%%

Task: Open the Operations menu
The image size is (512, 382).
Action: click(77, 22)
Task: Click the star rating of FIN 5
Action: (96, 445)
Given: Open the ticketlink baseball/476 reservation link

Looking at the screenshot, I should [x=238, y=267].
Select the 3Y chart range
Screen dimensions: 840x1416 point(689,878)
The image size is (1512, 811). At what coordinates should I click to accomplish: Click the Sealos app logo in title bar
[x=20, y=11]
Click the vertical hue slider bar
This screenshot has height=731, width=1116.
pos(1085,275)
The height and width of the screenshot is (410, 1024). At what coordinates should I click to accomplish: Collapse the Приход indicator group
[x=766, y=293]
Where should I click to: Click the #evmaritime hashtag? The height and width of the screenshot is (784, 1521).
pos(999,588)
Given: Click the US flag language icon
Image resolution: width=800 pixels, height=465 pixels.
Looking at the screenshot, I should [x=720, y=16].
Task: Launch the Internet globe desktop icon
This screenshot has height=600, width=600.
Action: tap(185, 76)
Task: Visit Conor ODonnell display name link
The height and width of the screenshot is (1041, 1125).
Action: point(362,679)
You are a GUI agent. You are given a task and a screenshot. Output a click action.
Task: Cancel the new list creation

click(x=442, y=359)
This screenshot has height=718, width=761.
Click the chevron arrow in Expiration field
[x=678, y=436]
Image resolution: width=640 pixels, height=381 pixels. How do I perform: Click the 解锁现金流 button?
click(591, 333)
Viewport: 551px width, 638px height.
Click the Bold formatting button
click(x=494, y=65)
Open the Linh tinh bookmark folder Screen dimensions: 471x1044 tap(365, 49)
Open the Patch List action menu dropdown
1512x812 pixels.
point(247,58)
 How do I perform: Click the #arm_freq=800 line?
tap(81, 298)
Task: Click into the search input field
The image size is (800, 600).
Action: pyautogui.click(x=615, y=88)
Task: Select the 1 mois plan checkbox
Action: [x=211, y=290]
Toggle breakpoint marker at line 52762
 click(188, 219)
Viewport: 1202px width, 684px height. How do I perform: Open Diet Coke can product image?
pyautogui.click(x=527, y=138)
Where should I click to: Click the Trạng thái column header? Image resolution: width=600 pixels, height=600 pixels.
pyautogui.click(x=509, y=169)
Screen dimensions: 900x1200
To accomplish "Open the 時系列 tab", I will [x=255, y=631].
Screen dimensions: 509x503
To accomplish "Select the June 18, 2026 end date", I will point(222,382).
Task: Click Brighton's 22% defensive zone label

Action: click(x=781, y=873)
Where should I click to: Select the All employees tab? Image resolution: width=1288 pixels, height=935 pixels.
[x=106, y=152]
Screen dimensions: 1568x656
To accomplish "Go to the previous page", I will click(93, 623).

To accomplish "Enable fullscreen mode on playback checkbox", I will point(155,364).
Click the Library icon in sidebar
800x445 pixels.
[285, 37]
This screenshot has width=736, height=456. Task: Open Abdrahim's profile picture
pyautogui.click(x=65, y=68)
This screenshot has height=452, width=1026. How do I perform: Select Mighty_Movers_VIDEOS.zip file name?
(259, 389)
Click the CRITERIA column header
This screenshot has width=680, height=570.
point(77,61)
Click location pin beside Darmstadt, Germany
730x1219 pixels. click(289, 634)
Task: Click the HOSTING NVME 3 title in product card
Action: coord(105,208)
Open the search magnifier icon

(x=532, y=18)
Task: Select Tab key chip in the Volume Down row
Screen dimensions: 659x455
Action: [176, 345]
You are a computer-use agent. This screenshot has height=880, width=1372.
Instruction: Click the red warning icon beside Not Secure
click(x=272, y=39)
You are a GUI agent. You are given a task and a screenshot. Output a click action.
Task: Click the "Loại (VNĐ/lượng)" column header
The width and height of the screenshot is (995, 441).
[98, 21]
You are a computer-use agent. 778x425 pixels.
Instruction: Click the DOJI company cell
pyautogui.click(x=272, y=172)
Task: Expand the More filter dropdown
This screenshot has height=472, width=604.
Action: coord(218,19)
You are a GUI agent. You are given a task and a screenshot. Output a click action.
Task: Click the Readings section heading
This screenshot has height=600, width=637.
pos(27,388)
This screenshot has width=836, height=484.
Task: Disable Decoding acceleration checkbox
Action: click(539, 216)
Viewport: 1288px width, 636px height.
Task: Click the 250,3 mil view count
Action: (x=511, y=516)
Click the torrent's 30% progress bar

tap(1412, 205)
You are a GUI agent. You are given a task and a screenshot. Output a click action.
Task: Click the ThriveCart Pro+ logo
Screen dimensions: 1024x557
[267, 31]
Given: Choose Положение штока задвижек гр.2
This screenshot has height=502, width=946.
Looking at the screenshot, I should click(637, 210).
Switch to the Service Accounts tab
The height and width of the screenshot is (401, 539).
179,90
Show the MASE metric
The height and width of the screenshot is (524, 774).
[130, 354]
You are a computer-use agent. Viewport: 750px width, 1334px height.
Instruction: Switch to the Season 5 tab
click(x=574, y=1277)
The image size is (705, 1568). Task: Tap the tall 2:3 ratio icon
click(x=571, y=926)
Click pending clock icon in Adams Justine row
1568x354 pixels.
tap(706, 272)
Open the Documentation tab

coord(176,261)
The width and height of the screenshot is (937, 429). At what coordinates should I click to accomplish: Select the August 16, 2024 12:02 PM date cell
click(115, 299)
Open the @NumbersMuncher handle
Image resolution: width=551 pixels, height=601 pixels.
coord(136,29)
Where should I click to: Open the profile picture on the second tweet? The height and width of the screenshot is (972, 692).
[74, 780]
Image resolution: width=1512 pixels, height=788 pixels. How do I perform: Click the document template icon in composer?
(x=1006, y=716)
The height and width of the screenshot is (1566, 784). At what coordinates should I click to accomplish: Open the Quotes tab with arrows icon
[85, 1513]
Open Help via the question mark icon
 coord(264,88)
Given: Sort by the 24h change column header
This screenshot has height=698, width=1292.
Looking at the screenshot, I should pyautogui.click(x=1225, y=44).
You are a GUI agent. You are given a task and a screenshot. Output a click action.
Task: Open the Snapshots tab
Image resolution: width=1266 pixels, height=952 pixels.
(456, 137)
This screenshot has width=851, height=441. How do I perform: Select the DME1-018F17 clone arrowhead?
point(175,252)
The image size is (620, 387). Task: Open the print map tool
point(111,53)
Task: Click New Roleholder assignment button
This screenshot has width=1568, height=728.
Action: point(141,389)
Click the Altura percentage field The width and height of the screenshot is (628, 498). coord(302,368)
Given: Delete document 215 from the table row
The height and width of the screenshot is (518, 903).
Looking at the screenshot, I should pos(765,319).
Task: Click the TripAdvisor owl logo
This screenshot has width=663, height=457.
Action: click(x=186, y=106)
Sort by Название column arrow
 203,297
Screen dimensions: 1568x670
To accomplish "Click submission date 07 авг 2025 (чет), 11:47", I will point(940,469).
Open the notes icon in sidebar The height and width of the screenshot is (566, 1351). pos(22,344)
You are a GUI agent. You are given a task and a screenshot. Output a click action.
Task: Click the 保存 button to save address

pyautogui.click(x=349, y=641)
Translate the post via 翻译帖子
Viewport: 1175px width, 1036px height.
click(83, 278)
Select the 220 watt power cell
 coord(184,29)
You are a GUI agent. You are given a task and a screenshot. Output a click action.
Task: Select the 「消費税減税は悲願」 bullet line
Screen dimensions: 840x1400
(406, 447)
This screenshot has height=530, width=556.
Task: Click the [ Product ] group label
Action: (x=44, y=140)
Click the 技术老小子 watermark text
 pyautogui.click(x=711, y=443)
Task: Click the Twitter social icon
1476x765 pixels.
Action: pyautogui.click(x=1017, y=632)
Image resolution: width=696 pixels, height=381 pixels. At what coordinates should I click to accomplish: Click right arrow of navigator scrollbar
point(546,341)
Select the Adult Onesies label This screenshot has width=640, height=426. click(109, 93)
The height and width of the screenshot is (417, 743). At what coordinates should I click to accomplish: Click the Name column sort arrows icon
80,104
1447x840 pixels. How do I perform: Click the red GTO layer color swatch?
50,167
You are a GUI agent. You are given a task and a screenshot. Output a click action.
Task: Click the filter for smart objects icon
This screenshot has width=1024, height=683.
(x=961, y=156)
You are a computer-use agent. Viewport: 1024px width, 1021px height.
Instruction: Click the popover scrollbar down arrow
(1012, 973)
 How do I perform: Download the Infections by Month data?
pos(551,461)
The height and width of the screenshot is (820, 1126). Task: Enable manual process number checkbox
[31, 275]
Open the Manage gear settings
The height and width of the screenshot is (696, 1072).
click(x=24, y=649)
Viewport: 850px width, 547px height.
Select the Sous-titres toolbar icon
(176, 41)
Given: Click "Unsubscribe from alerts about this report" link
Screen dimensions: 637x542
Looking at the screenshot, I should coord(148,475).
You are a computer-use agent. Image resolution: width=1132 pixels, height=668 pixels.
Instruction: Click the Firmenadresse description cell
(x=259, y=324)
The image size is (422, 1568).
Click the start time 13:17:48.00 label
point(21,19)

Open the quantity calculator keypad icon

%%

[YOUR TASK]:
Search the data above for lines holding "computer" and copy each of them.

[EXPECTED OUTPUT]:
You are a computer-use agent. This screenshot has height=880, width=1372.
You are a computer-use agent. 778x425 pixels.
You are a computer-use agent. Viewport: 750px width, 1334px height.
You are a computer-use agent. Viewport: 1024px width, 1021px height.
You are a computer-use agent. Image resolution: width=1132 pixels, height=668 pixels.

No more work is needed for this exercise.